Maximum 3 fix attempts per test before treating as confirmed bug.
━━━ EXPANDER AGENT (runs only if all tests pass) ━━━
Review qa/plans/$FEATURE-prioritized.md and tests/e2e/$FEATURE.spec.ts.
Find gaps — scenarios not yet covered. Look specifically for:
- What happens when the user submits an empty form?
- What happens at maximum input length (e.g. 10,000 character input)?
- What happens if the user navigates away mid-flow and returns?
- What happens if the user hits browser back/forward?
- What happens on a very slow connection? (use Playwright network throttling)
- What happens if the user is not authenticated and tries this feature?
- What happens with special characters or emoji in text inputs?

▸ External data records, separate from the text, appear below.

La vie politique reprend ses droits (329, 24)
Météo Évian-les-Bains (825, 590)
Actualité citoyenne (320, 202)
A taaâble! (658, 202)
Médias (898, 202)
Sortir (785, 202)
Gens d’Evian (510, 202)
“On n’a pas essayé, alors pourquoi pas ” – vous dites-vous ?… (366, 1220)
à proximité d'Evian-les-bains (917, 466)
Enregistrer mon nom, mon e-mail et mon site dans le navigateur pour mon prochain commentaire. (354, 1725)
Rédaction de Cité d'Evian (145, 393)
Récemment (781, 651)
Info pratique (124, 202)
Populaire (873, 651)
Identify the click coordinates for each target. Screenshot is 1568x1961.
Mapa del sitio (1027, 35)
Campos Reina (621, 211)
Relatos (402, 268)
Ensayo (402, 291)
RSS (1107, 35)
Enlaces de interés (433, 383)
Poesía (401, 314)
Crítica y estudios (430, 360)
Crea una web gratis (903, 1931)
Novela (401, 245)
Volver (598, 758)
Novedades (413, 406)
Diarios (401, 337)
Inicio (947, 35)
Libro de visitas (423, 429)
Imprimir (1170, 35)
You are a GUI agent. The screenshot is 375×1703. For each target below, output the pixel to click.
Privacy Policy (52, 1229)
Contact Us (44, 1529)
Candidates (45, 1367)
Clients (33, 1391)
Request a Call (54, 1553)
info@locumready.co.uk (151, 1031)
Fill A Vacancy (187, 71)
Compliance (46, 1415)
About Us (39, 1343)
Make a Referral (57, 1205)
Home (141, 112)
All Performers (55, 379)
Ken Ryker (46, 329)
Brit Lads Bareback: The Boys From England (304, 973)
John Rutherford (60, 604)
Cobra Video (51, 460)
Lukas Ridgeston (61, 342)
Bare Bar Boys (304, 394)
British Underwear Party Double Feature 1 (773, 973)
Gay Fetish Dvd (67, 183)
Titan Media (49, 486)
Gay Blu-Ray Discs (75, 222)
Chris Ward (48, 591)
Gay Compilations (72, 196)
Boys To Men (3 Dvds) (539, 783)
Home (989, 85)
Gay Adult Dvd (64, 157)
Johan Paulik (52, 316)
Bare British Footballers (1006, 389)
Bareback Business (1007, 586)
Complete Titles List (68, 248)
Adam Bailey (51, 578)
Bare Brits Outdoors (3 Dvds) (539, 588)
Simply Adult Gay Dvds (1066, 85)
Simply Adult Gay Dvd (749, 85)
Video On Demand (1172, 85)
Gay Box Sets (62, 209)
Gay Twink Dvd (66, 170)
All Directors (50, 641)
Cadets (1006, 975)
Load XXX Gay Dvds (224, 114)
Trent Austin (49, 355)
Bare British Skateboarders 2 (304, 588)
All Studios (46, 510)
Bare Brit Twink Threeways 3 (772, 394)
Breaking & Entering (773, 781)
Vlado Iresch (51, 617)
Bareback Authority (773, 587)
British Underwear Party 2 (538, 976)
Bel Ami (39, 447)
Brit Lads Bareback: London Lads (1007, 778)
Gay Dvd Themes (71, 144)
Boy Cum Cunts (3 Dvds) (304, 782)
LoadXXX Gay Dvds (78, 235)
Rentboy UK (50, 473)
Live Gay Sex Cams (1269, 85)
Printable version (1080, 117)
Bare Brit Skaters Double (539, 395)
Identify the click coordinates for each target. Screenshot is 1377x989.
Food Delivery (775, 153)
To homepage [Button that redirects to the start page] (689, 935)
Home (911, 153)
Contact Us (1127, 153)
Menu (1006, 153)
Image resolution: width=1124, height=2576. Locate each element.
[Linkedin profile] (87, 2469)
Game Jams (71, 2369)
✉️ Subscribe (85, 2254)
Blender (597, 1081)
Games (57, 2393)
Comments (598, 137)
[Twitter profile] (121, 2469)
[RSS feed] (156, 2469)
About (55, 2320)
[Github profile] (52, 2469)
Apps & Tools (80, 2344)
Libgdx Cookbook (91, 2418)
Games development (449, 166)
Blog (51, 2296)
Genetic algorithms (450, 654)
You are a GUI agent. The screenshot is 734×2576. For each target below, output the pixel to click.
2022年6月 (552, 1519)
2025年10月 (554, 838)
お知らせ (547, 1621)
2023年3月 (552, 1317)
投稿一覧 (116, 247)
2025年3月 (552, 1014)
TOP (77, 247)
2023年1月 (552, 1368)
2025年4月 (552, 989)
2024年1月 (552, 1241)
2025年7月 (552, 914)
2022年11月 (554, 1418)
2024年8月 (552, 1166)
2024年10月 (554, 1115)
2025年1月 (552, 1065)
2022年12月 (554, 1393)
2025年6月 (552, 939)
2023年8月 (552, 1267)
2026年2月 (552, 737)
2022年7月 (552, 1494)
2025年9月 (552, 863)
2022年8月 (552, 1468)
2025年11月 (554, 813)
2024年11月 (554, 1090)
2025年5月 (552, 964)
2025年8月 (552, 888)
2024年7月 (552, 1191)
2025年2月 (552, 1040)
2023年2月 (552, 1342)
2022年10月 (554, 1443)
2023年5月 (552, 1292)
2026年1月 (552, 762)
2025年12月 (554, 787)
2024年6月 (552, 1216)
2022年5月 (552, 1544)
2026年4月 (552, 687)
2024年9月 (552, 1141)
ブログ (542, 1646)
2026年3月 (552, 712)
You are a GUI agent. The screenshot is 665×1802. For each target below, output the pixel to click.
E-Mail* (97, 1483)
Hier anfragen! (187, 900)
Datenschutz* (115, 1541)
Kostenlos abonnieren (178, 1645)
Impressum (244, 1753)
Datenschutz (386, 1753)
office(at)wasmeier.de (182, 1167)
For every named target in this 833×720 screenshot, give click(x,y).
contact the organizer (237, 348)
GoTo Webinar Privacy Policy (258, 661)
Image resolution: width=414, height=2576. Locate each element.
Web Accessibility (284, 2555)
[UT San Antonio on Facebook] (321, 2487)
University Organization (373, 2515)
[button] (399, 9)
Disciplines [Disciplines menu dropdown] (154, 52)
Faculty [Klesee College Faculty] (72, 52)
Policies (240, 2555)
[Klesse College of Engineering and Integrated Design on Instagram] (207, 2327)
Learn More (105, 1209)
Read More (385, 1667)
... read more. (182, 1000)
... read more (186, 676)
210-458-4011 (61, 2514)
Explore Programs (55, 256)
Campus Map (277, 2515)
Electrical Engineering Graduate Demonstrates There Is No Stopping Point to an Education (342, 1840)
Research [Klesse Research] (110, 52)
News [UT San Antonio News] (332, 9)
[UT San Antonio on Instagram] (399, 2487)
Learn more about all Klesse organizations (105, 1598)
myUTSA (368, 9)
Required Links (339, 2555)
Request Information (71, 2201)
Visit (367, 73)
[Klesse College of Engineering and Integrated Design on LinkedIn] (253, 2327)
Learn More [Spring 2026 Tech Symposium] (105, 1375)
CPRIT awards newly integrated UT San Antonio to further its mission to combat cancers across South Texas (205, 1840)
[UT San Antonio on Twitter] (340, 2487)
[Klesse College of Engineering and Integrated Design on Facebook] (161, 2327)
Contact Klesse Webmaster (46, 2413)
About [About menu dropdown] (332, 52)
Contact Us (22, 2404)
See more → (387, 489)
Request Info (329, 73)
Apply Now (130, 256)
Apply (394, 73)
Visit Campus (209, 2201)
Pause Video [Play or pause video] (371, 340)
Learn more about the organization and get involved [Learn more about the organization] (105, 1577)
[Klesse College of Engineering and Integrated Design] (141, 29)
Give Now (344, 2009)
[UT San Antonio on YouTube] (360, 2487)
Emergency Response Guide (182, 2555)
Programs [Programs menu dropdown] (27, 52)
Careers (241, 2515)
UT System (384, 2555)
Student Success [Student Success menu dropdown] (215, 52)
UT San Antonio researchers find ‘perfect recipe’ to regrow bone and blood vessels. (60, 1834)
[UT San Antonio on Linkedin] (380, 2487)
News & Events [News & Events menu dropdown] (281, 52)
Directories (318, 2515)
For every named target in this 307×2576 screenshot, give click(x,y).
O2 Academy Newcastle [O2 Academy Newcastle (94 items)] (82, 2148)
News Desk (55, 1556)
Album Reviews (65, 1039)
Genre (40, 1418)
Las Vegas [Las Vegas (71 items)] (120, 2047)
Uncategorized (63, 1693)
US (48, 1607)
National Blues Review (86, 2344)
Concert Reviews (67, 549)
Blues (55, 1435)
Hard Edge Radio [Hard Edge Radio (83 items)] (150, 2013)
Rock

Add 3-5 new tests to tests/e2e/$FEATURE.spec.ts. Append the new scenarios to qa/plans/$FEATURE-prioritized.md. Run the full suite again: npx playwright test tests/e2e/$FEATURE.spec.ts
━━━ SNAPSHOT AGENT ━━━
For every page involved in $FEATURE, capture screenshots at three viewports:
- Desktop: 1440 x 900
- Tablet: 768 x 1024
- Mobile: 375 x 812
Save to: qa/visual-baselines/$FEATURE/[screen]-desktop.png qa/visual-baselines/$FEATURE/[screen]-tablet.png qa/visual-baselines/$FEATURE/[screen]-mobile.png
FIRST RUN BEHAVIOUR: These screenshots ARE the baseline. Save them. Document in qa/visual-baselines/$FEATURE/README.md:
- Date baseline was created
- What build/commit this represents
- Any known intentional visual quirks
SUBSEQUENT RUN BEHAVIOUR: Run: npx playwright test --project=visual Compare each screenshot against baseline. If pixel difference > 2%: flag as visual regression. Save diff images to: qa/visual-reports/$FEATURE-[date]-diff.png A visual regression is treated the same as a test failure.
TO INTENTIONALLY UPDATE BASELINE: Run: npx playwright test --project=visual --update-snapshots Commit new baseline files. Document what changed and why in qa/visual-baselines/$FEATURE/README.md.
━━━ QUALITY GATE ━━━
Calculate score:
P0 tests: All must pass. Any P0 failure = score 0 = STOP HERE. P0 passing: 40 points P1 passing: [passing / total] x 30 points P2 passing: [passing / total] x 15 points Visual match: All snapshots match baseline = 15 points Any visual regression = 0 points for this category
TOTAL POSSIBLE: 100 points
Score < 85: FAIL -> Write full report to qa/QUALITY_LOG.md -> Output to user: which tests failed, which snapshots regressed, what the likely causes are -> "Run /build $FEATURE with this report to address failures."
Score >= 85: PASS -> Append to qa/QUALITY_LOG.md: date, feature, score, test count -> "QA passed for $FEATURE. Score: [X]/100. Proceed to CI."